Lab 3: Attack Lab

Aaron Bauer

May 3, 2022

Lab 3: Buffer Overflow Attacks1

Introduction

This assignment involves generating a total of five attacks on two programs having different security vulnerabilities. Similar to lab 2, this will consist of analyzing pre-compiled executables and devising appropriate inputs. Outcomes you will gain from this lab include:

In this lab, you will gain firsthand experience with methods used to exploit security weaknesses in operating systems and network servers. Our purpose is to help you learn about the runtime operation of programs and to understand the nature of these security weaknesses so that you can avoid them when you write system code. We do not condone the use of any other form of attack to gain unauthorized access to any system resources.

Logistics

You will generate attacks (in the form of input strings) for target programs that are custom generated for you. They are generated on a Linux machine, so you will need to complete this lab on a Linux machine.

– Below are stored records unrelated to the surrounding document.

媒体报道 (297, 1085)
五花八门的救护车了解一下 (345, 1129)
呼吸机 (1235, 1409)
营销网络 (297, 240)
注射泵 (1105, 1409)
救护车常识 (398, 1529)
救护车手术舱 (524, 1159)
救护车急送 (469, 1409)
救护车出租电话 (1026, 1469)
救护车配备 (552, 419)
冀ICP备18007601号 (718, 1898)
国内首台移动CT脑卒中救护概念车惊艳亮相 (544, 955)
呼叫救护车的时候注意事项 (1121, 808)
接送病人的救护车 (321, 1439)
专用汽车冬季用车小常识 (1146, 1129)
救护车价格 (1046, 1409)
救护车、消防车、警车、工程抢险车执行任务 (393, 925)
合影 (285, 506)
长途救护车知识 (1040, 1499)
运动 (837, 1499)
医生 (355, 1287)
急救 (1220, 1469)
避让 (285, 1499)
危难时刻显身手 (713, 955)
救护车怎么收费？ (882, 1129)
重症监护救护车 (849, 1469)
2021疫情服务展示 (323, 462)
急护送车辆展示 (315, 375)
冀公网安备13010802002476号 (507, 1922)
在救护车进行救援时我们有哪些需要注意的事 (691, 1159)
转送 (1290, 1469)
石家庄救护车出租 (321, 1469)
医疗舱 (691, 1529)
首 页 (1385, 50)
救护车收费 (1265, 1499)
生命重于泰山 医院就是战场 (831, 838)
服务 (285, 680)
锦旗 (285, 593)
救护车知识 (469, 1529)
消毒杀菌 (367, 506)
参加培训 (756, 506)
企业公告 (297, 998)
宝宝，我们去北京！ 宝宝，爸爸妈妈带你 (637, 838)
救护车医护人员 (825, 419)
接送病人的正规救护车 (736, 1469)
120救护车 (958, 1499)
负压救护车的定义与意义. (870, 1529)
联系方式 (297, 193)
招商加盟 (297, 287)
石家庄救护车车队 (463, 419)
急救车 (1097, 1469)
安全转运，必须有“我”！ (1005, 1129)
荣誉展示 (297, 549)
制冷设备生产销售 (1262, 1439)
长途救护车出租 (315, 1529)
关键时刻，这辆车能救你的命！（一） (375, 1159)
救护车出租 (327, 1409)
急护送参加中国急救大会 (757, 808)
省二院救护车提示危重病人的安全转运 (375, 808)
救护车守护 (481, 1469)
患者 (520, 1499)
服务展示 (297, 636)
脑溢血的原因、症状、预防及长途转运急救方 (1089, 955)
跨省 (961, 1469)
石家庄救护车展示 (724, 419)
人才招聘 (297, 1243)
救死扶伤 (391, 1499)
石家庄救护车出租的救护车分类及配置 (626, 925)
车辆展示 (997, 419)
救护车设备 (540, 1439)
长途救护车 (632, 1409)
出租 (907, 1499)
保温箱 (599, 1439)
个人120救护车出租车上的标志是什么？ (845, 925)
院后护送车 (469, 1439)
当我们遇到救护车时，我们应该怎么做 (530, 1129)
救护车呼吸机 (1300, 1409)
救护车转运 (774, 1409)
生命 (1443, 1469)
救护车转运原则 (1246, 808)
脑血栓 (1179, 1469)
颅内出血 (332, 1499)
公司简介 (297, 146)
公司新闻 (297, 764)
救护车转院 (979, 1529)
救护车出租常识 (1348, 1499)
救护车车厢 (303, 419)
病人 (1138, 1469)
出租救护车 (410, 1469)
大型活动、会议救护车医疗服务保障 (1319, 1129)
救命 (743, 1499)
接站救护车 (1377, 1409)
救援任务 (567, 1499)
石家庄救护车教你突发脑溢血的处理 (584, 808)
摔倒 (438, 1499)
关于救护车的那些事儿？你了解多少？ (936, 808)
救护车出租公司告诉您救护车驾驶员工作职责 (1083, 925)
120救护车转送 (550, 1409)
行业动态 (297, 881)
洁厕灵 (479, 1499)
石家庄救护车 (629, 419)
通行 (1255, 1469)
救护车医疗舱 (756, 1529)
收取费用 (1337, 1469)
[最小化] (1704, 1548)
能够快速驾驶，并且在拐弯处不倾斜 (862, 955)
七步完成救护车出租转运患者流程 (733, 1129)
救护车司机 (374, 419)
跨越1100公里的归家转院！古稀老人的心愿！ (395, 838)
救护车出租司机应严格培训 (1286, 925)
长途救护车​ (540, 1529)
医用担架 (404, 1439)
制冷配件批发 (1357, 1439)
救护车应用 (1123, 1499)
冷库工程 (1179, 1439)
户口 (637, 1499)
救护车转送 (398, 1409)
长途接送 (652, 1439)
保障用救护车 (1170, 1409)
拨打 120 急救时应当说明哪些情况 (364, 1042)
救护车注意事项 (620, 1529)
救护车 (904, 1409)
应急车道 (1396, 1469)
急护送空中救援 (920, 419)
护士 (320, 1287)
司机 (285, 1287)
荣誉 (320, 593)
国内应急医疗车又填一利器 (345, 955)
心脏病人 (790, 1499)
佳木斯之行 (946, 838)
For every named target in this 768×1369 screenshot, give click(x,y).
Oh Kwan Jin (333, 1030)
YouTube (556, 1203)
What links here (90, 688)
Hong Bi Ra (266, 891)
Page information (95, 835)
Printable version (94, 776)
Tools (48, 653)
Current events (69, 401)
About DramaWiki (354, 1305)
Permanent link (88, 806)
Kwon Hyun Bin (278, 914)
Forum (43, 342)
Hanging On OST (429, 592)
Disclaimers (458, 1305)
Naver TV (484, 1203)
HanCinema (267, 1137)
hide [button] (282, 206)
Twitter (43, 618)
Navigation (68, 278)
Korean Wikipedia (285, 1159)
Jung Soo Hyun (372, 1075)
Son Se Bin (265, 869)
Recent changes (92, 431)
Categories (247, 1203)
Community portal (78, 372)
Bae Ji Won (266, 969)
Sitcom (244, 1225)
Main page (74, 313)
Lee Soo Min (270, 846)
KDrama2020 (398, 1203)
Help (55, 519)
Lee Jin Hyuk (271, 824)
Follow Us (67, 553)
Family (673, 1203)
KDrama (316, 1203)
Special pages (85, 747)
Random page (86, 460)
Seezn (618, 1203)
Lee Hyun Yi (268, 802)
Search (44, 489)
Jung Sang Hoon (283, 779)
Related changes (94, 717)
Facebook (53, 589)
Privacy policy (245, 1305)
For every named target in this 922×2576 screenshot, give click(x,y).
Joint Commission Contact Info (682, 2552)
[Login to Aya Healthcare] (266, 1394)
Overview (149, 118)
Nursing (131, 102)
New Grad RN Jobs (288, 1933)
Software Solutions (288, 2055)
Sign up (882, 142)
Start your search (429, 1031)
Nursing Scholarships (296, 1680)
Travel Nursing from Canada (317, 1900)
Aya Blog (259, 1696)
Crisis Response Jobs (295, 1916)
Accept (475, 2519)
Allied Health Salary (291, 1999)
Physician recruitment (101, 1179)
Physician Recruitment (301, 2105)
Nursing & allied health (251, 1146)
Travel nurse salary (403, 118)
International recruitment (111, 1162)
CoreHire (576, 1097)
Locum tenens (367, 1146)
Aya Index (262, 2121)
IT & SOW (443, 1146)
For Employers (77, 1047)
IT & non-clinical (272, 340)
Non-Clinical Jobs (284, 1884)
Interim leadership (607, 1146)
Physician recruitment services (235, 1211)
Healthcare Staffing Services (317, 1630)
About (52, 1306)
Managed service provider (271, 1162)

Your progress is automatically tracked like in lab 2, so there will not be anything you need to submit. Also like in lab 2, this automatic submission requires you be connected to the internet. You can run the target programs with a -q flag to prevent them from trying to contact the grading server if you are working offline, as in
    ./ctarget -q

You can obtain your files by pointing your Web browser at: http://awb66333.mathcs.carleton.edu:15513/

The server will build your files and return them to your browser in a tar file called targetK.tar, where K is the unique number of your target programs.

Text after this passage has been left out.